§ AIM OF THE EXERCISE
From the line with "oturum açmalısınız (79, 2026)" to the line with "TUM300 (54, 19)", output every line below exactly, both ends included. Skip the pictures.

Stored data:
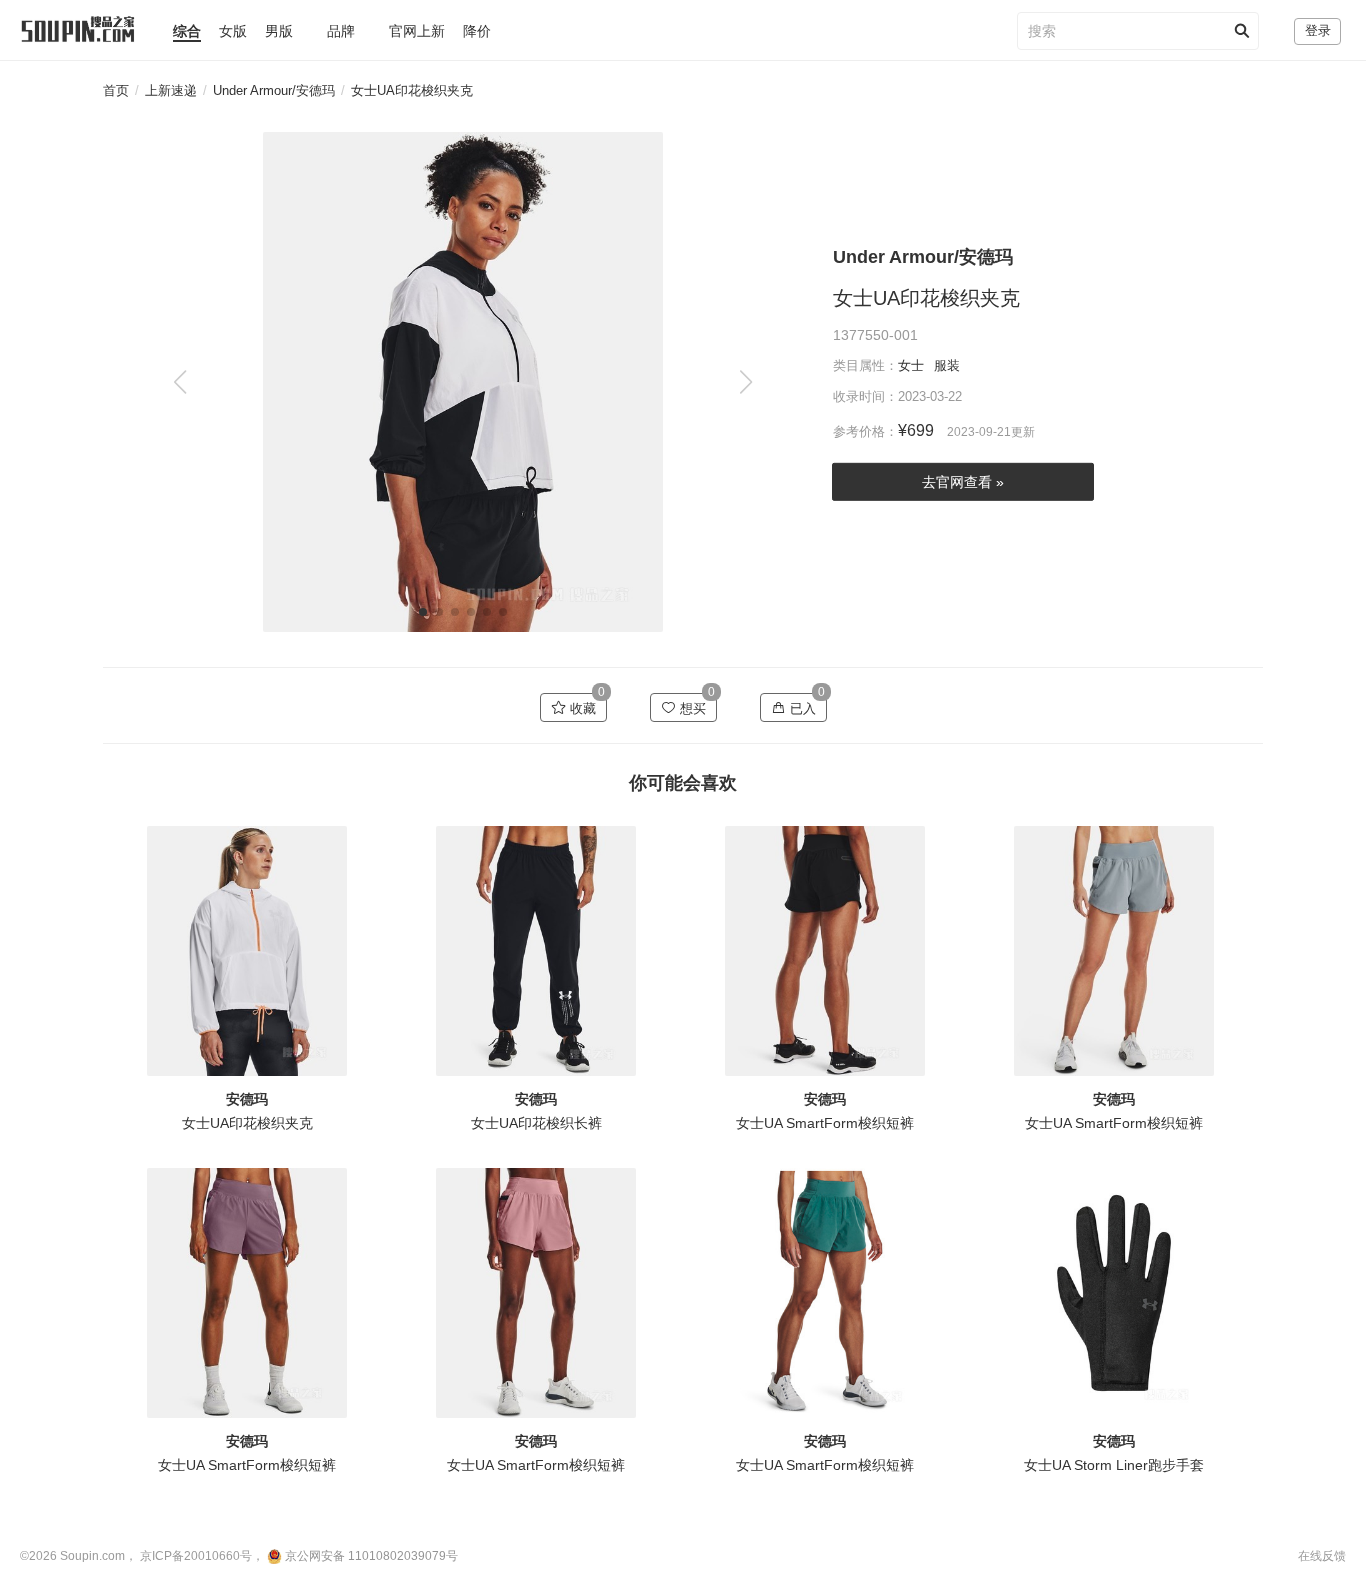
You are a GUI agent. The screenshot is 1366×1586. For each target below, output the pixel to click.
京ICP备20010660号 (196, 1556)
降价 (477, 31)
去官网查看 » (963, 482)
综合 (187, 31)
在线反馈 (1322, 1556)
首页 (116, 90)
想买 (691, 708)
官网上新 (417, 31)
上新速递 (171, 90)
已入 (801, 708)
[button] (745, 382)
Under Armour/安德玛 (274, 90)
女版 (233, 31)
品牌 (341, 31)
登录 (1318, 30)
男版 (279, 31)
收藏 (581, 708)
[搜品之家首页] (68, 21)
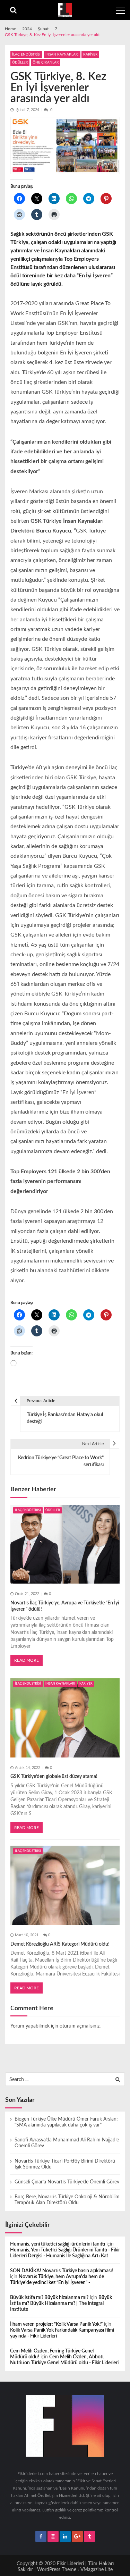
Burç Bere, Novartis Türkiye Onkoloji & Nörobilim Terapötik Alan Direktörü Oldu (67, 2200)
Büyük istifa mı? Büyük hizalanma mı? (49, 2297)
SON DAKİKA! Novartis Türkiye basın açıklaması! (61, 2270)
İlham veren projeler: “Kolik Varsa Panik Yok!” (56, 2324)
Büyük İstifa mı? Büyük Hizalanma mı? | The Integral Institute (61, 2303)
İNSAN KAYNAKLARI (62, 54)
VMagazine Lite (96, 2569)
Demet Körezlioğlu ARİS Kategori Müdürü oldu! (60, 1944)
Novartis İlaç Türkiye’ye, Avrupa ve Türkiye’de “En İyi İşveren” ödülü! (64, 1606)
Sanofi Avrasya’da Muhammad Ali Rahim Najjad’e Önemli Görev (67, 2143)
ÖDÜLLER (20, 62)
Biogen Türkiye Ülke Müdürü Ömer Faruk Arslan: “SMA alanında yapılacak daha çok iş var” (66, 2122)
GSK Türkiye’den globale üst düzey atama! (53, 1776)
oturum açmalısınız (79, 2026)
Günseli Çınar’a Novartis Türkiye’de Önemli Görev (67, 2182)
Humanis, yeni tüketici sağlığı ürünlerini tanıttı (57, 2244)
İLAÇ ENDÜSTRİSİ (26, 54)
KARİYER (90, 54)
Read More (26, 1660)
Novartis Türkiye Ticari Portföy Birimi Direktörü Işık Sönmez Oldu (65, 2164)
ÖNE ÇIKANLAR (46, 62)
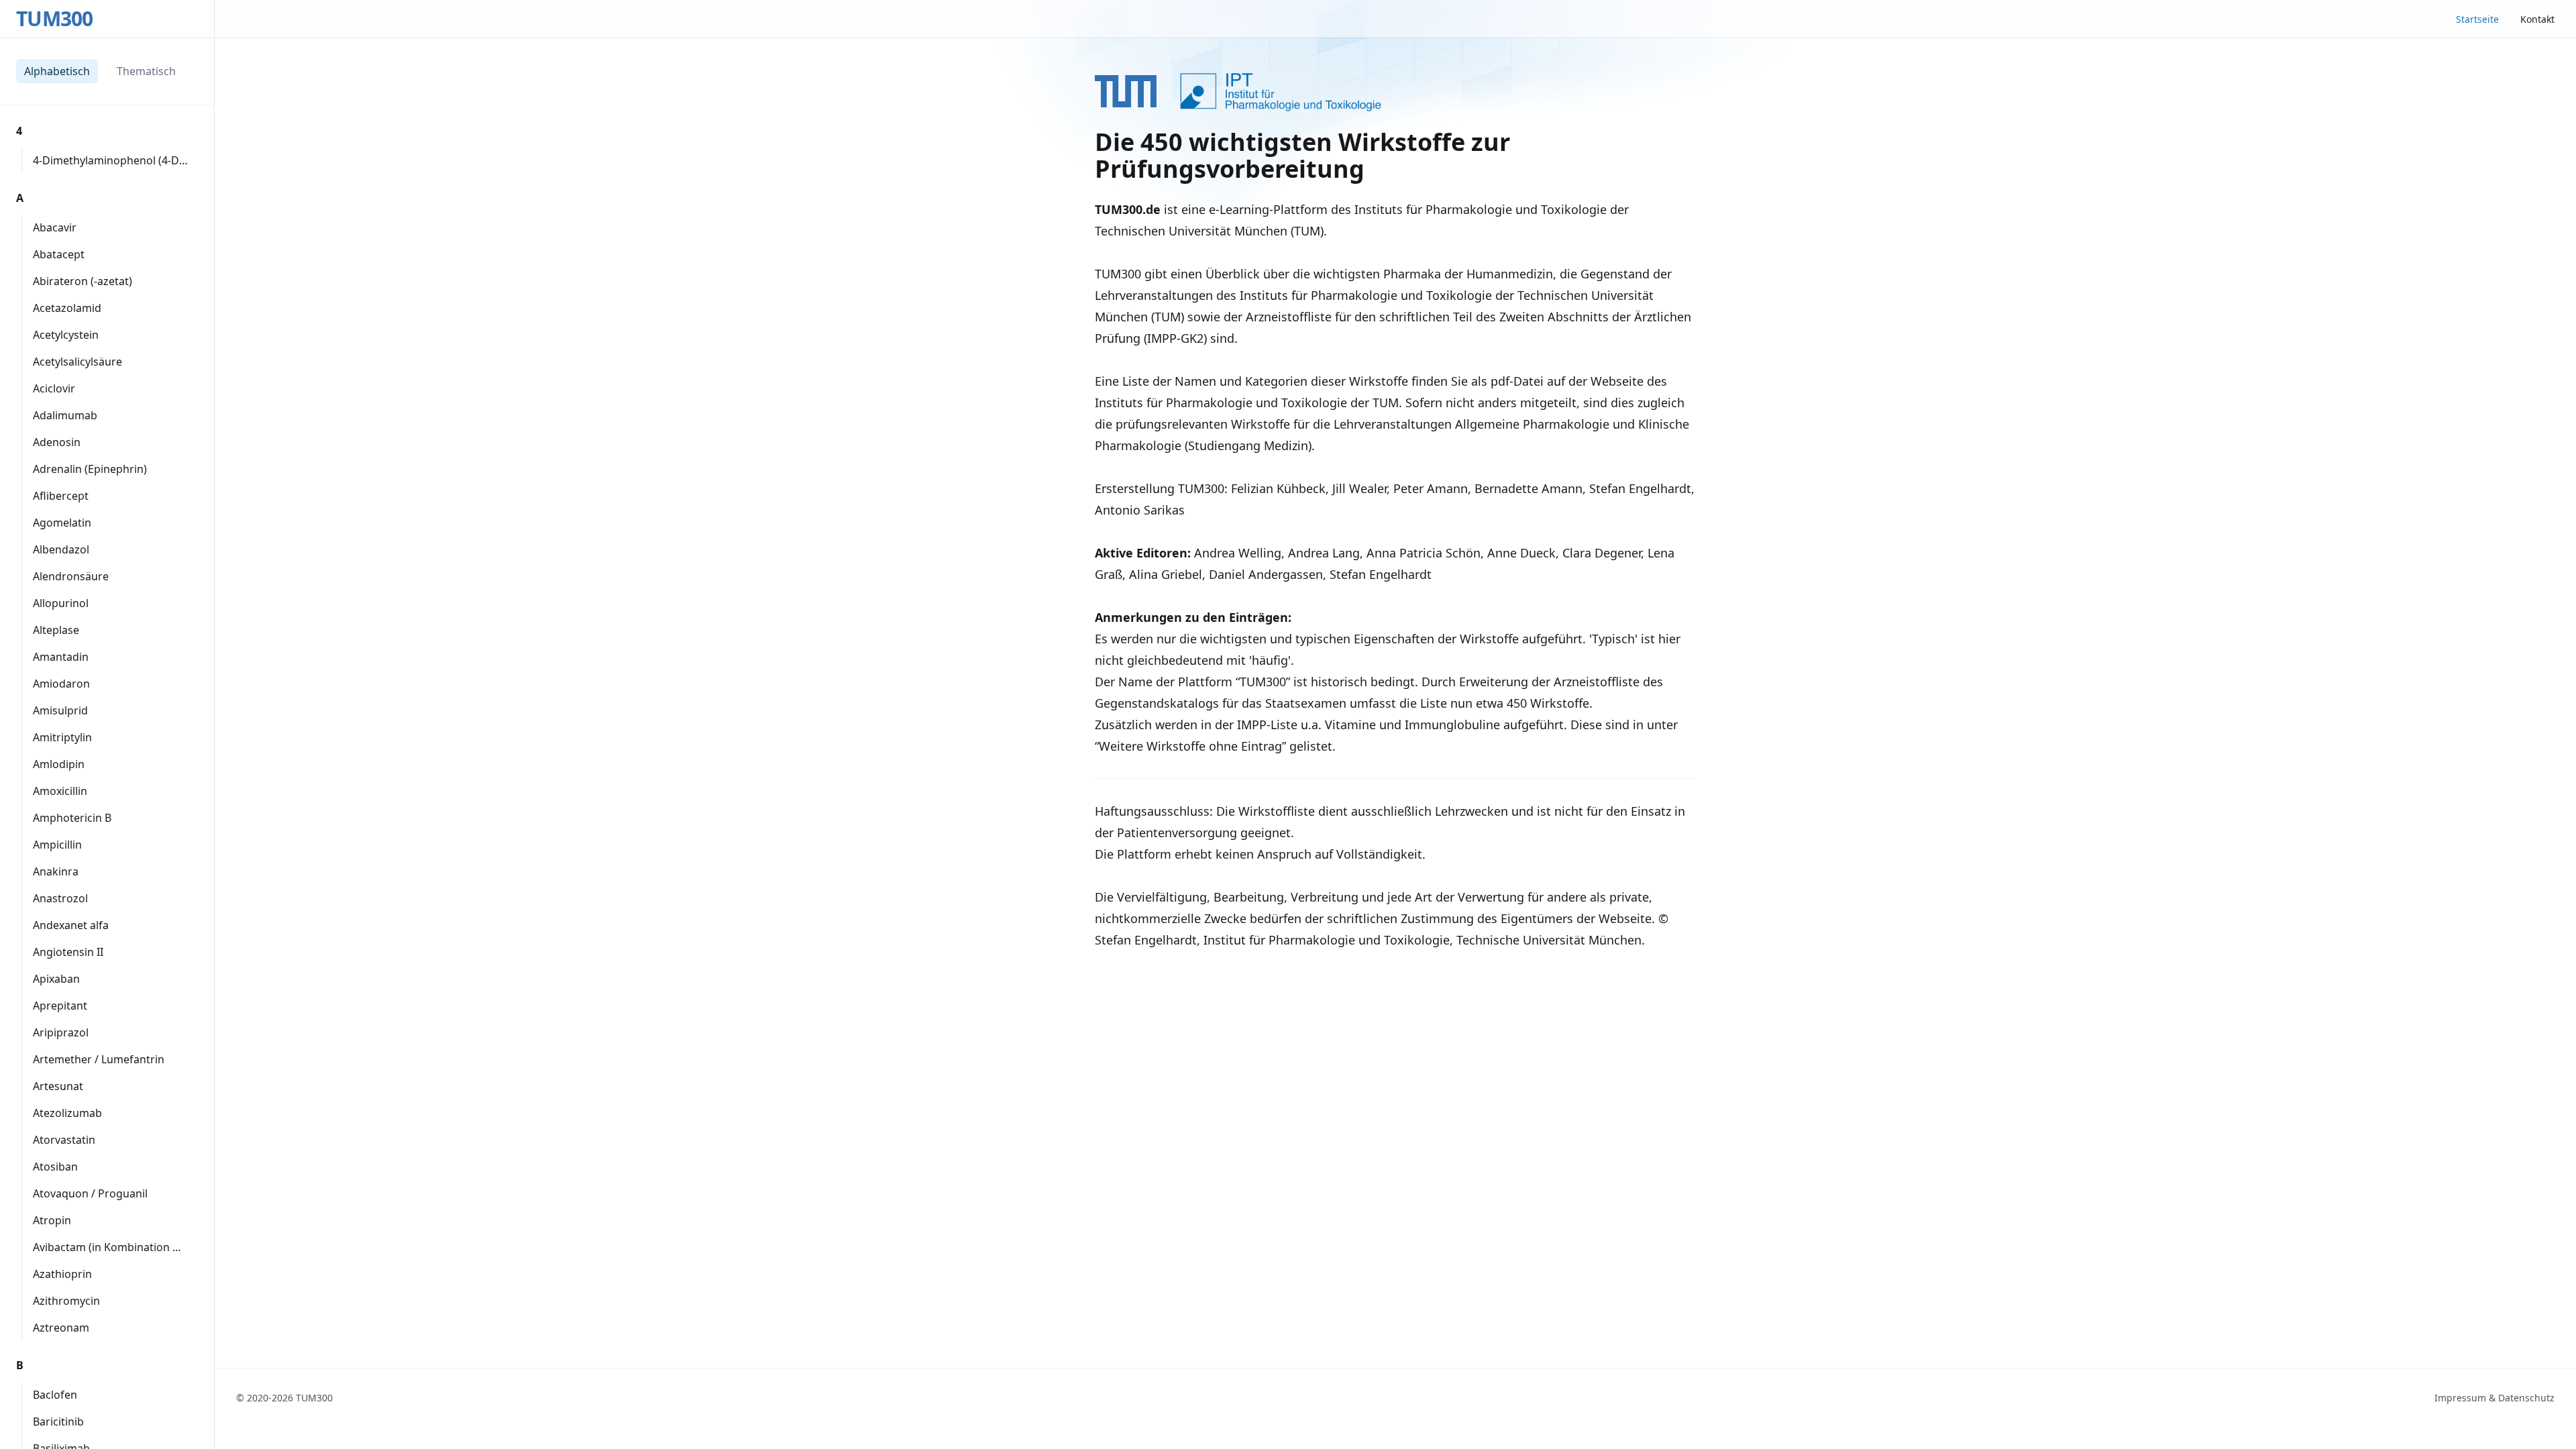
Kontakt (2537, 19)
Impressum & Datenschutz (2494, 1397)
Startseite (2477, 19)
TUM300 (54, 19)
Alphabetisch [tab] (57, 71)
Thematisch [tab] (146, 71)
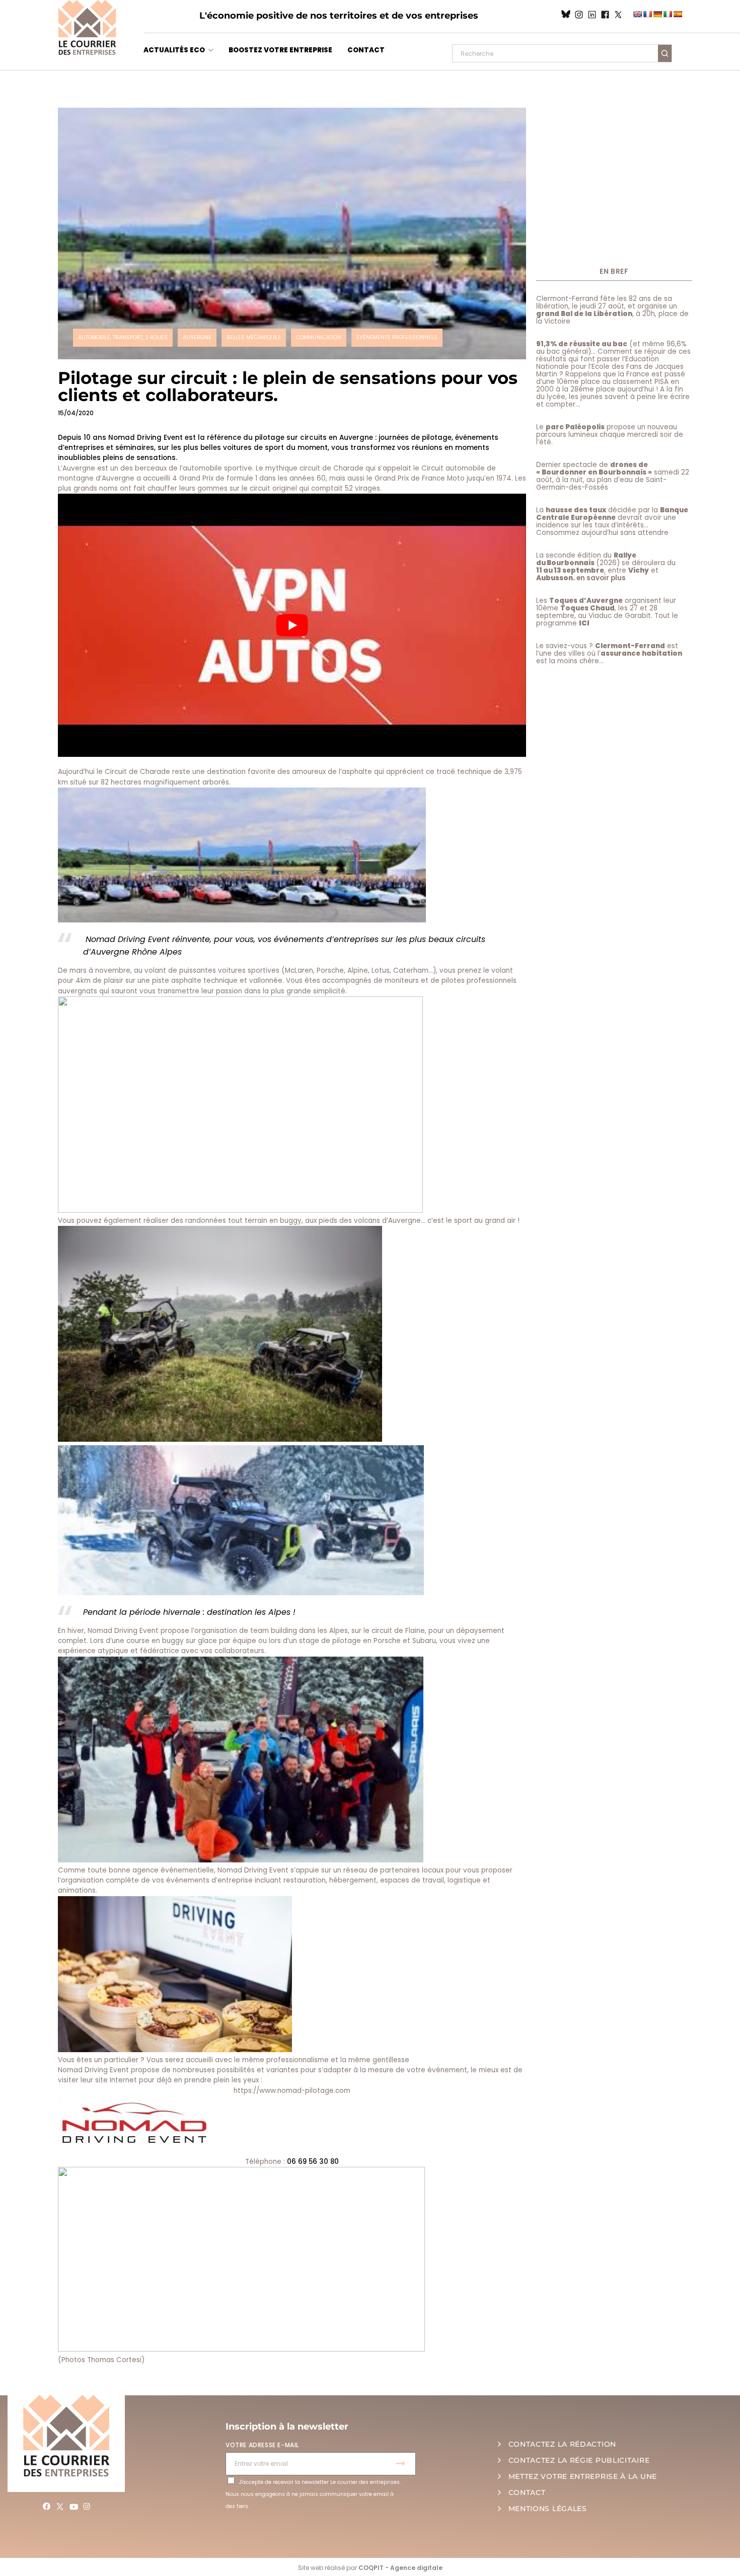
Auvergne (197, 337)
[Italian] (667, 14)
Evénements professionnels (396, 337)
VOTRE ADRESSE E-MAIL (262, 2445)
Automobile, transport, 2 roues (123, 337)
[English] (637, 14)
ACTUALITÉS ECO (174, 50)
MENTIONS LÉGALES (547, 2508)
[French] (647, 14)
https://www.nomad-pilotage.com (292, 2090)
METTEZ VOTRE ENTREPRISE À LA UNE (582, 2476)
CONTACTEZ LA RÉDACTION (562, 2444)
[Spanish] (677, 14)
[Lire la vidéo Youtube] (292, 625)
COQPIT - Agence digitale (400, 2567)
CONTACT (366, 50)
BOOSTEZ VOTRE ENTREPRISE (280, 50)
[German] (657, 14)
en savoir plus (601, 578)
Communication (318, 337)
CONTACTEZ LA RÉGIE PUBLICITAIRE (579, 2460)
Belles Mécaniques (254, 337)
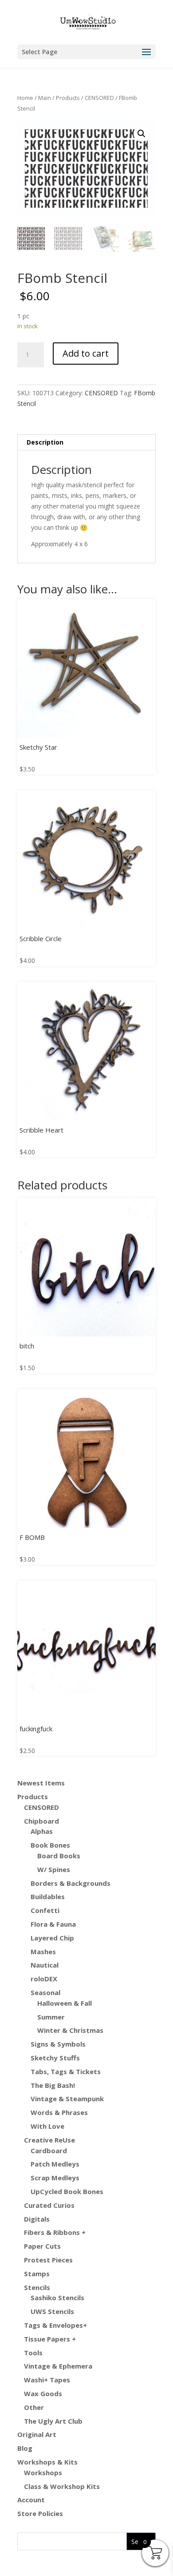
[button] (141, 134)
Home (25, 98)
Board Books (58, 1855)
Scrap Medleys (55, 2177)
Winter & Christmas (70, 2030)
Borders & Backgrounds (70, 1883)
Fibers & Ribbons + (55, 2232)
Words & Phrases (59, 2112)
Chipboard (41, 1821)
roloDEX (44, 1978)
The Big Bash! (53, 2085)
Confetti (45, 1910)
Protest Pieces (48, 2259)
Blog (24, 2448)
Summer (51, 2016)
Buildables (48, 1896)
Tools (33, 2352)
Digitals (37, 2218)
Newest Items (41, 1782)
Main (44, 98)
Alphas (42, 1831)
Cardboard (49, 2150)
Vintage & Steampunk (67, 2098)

§ SOLUTION
oturum açmalısınız (79, 2026)
Günseli Çınar’a Novartis Türkiye’de Önemli Görev (67, 2182)
Humanis, yeni tüketici sağlığı ürünlerini tanıttı (57, 2244)
İLAÇ ENDÜSTRİSİ (26, 54)
KARİYER (90, 54)
Read More (26, 1660)
Novartis Türkiye Ticari Portföy Birimi Direktörü Işık Sönmez Oldu (65, 2164)
ÖNE ÇIKANLAR (46, 62)
Kontakt (2537, 19)
Impressum & Datenschutz (2494, 1397)
Startseite (2477, 19)
TUM300 (54, 19)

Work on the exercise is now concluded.